Il Parlamento iraniano ha poteri limitati, così come il suo presidente Rohani. Tutto è controllato dal Consiglio dei guardiani e da Khamenei
Il blocco dei cosiddetti “moderati-riformisti” ha quasi ottenuto la maggioranza assoluta in Parlamento, conquistando 143 seggi su 290 in Iran. Altri 86 sono andati ai cosiddetti “conservatori”, mentre 61 sono stati vinti da candidati indipendenti.

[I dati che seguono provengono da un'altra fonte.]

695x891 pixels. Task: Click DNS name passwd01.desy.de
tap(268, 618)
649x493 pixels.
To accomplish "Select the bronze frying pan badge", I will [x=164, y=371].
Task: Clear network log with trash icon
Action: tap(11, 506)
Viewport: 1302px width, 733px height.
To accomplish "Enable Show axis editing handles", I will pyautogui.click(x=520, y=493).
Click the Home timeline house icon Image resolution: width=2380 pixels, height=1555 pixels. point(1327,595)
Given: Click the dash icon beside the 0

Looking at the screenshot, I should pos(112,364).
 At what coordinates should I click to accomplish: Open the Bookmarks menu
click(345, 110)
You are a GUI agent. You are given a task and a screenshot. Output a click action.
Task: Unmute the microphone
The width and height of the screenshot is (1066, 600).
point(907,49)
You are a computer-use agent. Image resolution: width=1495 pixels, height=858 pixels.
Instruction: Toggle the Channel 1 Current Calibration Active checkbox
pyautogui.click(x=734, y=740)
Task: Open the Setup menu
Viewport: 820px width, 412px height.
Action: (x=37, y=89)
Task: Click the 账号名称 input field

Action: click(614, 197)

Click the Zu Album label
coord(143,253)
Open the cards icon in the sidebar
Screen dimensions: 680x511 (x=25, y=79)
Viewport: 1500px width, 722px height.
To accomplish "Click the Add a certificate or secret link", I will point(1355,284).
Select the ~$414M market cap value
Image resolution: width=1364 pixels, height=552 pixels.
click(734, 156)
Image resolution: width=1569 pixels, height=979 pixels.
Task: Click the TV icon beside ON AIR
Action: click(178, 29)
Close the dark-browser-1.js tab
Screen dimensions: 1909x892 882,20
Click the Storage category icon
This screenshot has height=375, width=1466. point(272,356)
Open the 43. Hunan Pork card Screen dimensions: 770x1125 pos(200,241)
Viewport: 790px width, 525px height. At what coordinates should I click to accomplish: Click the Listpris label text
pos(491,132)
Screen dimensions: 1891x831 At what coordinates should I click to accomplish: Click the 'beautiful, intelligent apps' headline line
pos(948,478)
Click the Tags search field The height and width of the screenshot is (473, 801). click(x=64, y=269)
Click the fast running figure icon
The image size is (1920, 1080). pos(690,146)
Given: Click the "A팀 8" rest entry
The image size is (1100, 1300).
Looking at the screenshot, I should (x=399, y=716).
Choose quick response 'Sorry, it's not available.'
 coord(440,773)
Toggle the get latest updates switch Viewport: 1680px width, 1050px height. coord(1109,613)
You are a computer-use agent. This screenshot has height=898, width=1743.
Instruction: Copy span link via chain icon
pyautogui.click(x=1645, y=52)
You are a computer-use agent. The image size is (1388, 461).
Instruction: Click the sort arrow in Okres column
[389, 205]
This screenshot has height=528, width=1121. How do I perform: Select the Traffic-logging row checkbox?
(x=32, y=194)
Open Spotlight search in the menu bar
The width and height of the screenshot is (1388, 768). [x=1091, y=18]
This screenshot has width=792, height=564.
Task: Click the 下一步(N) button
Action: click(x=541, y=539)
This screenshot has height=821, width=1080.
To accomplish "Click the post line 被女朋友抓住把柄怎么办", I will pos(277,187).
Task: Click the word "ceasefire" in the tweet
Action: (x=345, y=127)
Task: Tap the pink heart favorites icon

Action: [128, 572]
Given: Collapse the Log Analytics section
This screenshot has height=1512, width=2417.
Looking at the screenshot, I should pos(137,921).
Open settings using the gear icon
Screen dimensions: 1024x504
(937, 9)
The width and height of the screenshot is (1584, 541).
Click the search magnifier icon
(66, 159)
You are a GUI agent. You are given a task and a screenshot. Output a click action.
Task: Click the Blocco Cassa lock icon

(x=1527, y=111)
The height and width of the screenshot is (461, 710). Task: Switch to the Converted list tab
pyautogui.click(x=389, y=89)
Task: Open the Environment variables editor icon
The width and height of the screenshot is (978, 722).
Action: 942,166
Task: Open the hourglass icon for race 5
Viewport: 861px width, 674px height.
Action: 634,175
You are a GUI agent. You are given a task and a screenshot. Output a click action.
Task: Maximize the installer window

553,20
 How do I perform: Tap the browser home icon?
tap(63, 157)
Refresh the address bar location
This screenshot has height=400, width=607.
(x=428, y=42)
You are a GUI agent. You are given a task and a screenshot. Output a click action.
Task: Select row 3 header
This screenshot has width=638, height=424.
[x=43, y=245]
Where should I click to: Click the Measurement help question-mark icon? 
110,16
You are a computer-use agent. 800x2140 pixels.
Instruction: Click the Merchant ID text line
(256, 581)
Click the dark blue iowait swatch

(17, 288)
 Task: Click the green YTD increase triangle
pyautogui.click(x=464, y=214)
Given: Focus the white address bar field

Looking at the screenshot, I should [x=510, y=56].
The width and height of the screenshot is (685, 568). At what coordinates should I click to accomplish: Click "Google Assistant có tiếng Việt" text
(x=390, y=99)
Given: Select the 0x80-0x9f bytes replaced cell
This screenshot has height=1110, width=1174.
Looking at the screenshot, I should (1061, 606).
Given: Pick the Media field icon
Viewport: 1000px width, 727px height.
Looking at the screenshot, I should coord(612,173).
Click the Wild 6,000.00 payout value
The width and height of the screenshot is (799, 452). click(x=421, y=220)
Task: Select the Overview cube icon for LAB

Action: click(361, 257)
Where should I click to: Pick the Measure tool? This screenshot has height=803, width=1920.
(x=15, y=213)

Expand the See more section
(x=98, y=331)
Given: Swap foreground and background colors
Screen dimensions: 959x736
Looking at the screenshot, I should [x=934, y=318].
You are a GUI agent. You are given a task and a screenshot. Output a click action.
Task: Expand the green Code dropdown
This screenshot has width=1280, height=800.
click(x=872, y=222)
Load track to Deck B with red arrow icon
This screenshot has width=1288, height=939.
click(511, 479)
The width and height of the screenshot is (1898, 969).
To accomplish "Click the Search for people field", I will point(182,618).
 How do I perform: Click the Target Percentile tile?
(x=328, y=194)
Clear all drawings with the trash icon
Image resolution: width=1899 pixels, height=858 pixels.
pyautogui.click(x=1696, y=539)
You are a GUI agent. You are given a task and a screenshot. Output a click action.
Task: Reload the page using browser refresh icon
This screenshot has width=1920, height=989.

Il quadro definitivo delle elezioni per il Parlamento e l’Assemblea degli esperti nella Repubblica islamica, completato dai risultati del ballottaggio diffusi l’1 maggio dall’agenzia ufficiale Irna, ha piacevolmente sorpreso molti osservatori internazionali: non solo i “riformisti” hanno ottenuto la maggioranza, ma per la prima volta sono state elette ben 17 donne, una in più dei chierici islamici, crollati di oltre 30 unità rispetto all’ultimo voto.
POTERI LIMITATI. Il Parlamento iraniano, inoltre, ha poteri limitati e le sue leggi devono essere approvate sia dal Consiglio dei guardiani sia dalla Guida suprema, Ali Khamenei. Anche il presidente Hassan Rohani, ritenuto “moderato”, non ha pieni poteri. Nelle scorse settimane, ad esempio, il presidente si è opposto alla nomina di 7.000 agenti in incognito, che quest’estate si aggiungeranno alla già numerosa polizia religiosa, per verificare e far rispettare la retta morale in pubblico. Nonostante le sue critiche, la misura è stata applicata lo stesso dall’apparato giudiziario.
RIFORME ECONOMICHE. La maggioranza relativa dovrebbe però servire a Rohani per applicare quelle riforme economiche che la popolazione iraniana aspetta da tempo, soprattutto dopo l’abolizione delle sanzioni in seguito all’accordo internazionale sul nucleare. Il regime di Teheran potrebbe così seguire almeno la “via cinese”, concentrandosi sull’economia, mantenendo buone relazioni con il mondo esterno, o almeno con parte di esso, e reprimendo qualunque forma di opposizione in patria. Sempre che il boom economico promesso, e finora non pervenuto, arrivi davvero.